Affiliations of the authors: Department of Computer Science (NC, MS), Center for Medical Informatics (MVO, K-HC, PLM), Department of Genetics (HZhao, KWh); Department of Molecular Biophysics and Biochemistry (MG, KWi); Department of Molecular, Cellular, and Developmental Biology (PLM); Department of Statistics (JC); Department of Epidemiology and Public Health (HZhao, BW, HZhan); Department of Ecology and Evolutionary Biology (SR); and W. M. Keck Biotechnology Resource Laboratory (KWi), Yale University, New Haven, CT.

Correspondence and reprints: Nicholas Carriero, Department of Computer Science, Yale University, New Haven, CT 06520-8285; e-mail: <carriero-nicholas{at}yale.edu>.

Received for publication: 03/09/04; accepted for publication: 08/05/04.

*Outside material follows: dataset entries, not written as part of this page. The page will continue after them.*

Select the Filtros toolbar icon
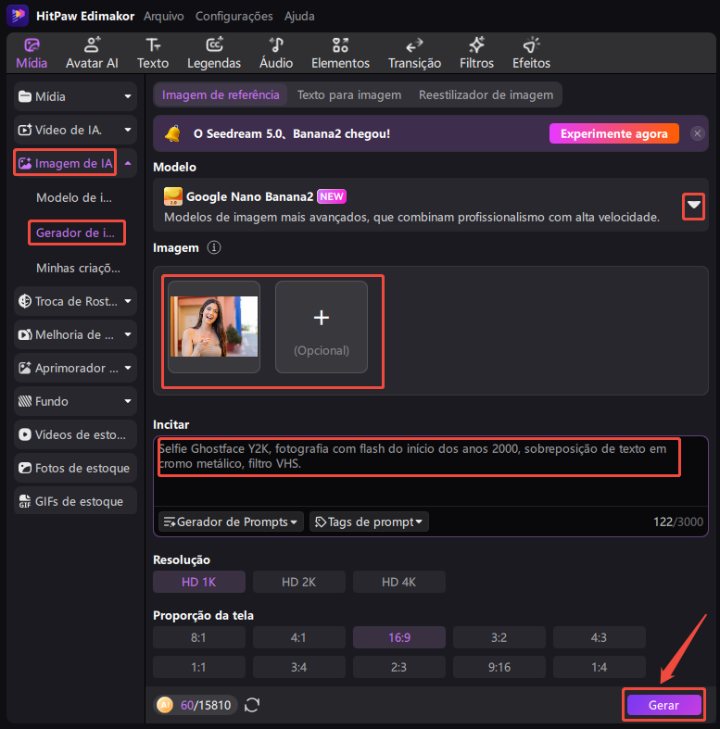 (477, 53)
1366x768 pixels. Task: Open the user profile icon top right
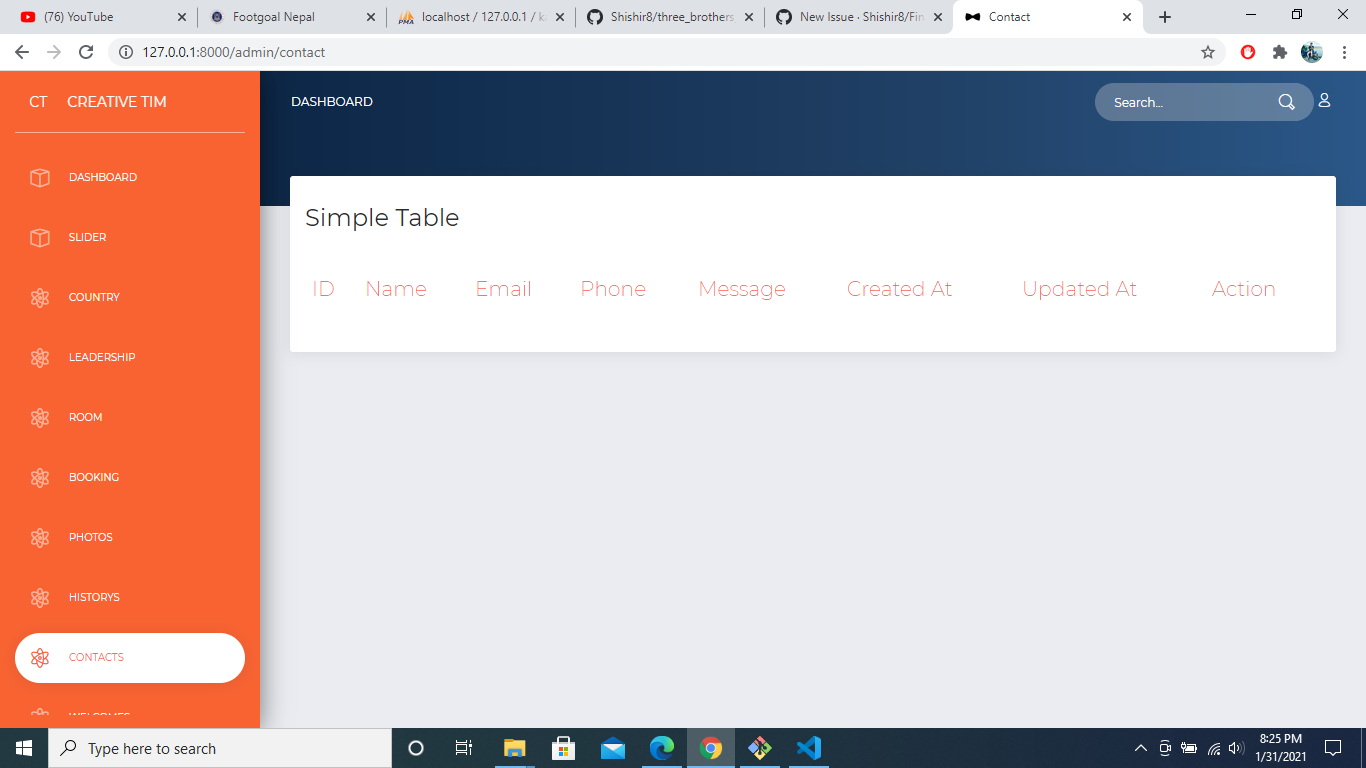pos(1325,101)
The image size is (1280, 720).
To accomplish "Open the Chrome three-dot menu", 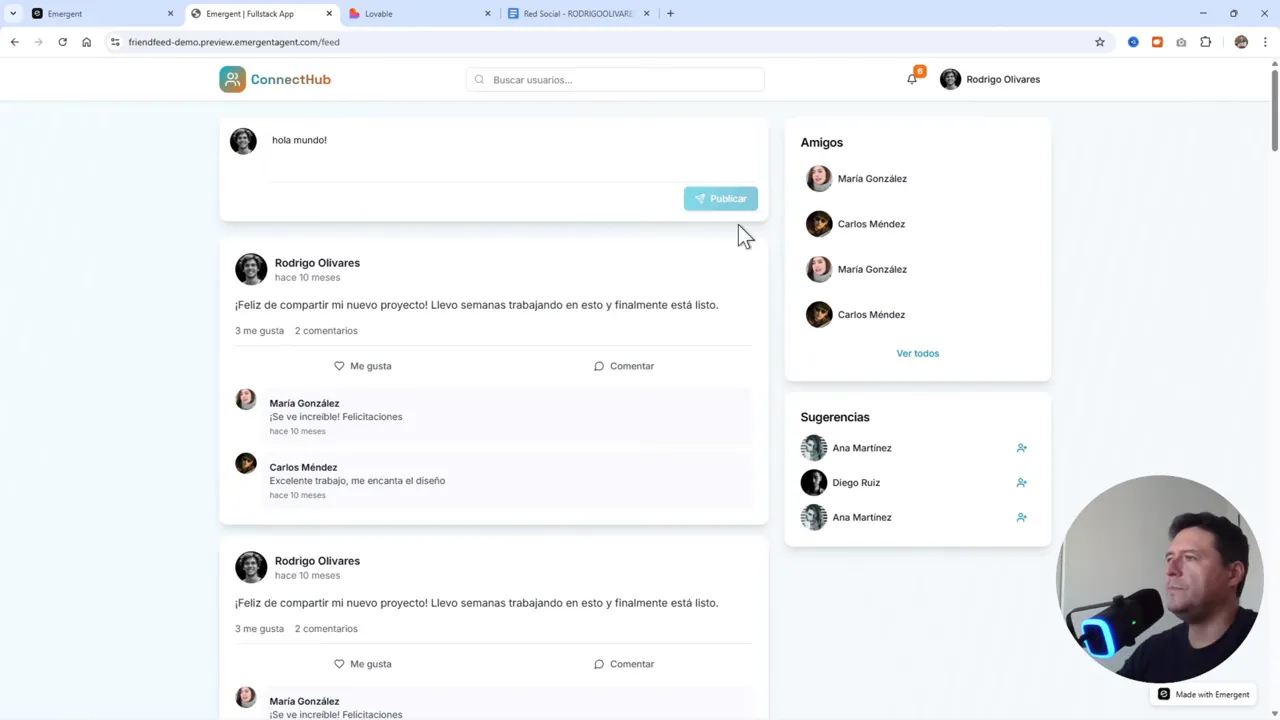I will pyautogui.click(x=1263, y=42).
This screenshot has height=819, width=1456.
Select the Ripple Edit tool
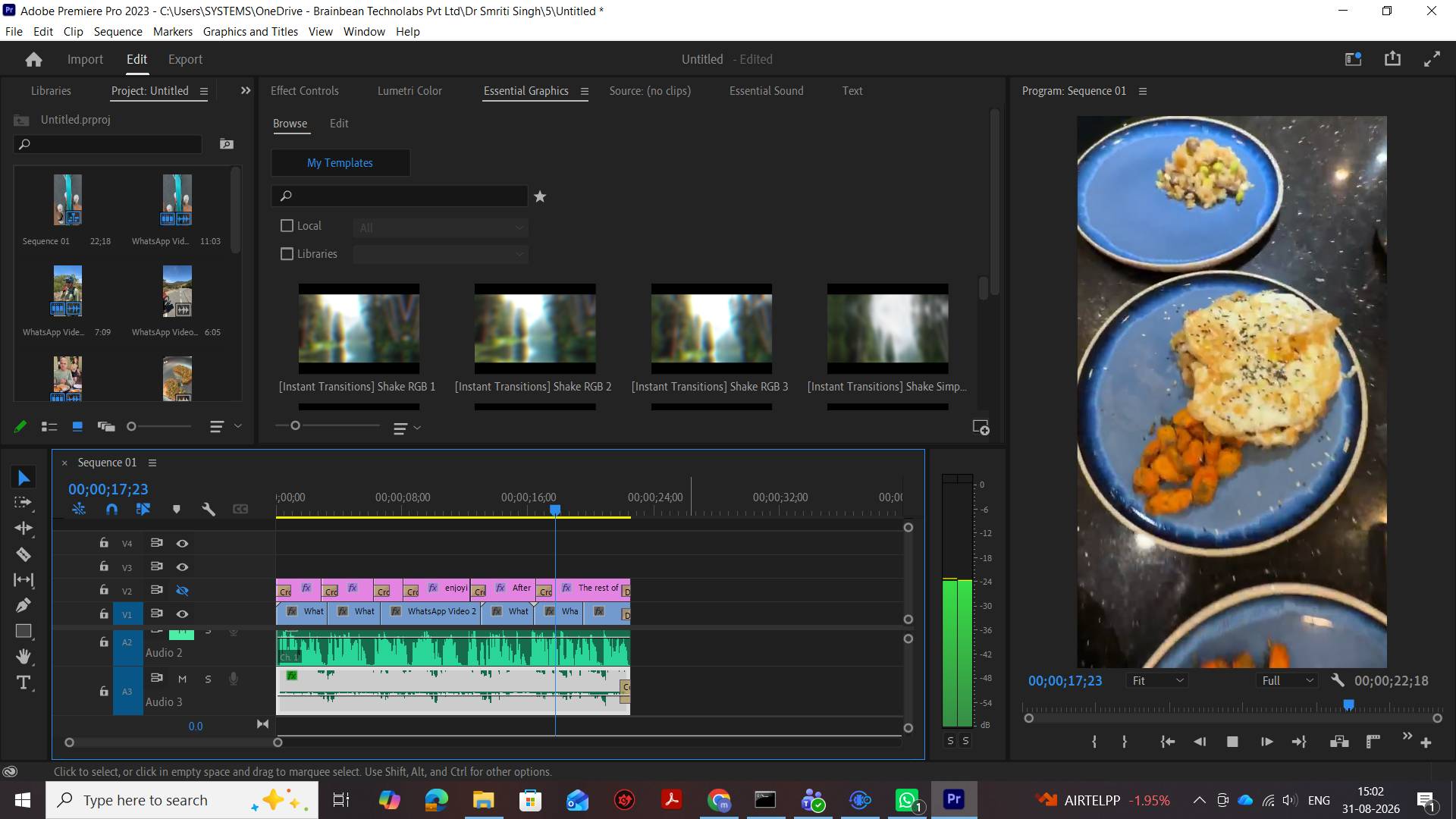click(24, 529)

The rapid advances in high-throughput biotechnologies such as DNA microarrays and mass spectrometry have generated vast amounts of data ranging from gene expression to proteomics data. The large size and complexity involved in analyzing such data demand a significant amount of computing power. High-performance computation (HPC) is an attractive and increasingly affordable approach to help meet this challenge. There is a spectrum of techniques that can be used to achieve computational speedup with varying degrees of impact in terms of how drastic a change is required to allow the software to run on an HPC platform. This paper describes a high- productivity/low-maintenance (HP/LM) approach to HPC that is based on establishing a collaborative relationship between the bioinformaticist and HPC expert that respects the former's codes and minimizes the latter's efforts. The goal of this approach is to make it easy for bioinformatics researchers to continue to make iterative refinements to their programs, while still being able to take advantage of HPC. The paper describes our experience applying these HP/LM techniques in four bioinformatics case studies: (1) genome-wide sequence comparison using Blast, (2) identification of biomarkers based on statistical analysis of large mass spectrometry data sets, (3) complex genetic analysis involving ordinal phenotypes, (4) large-scale assessment of the effect of possible errors in analyzing microarray data. The case studies illustrate how the HP/LM approach can be applied to a range of representative bioinformatics applications and how the approach can lead to significant speedup of computationally intensive bioinformatics applications, while making only modest modifications to the programs themselves.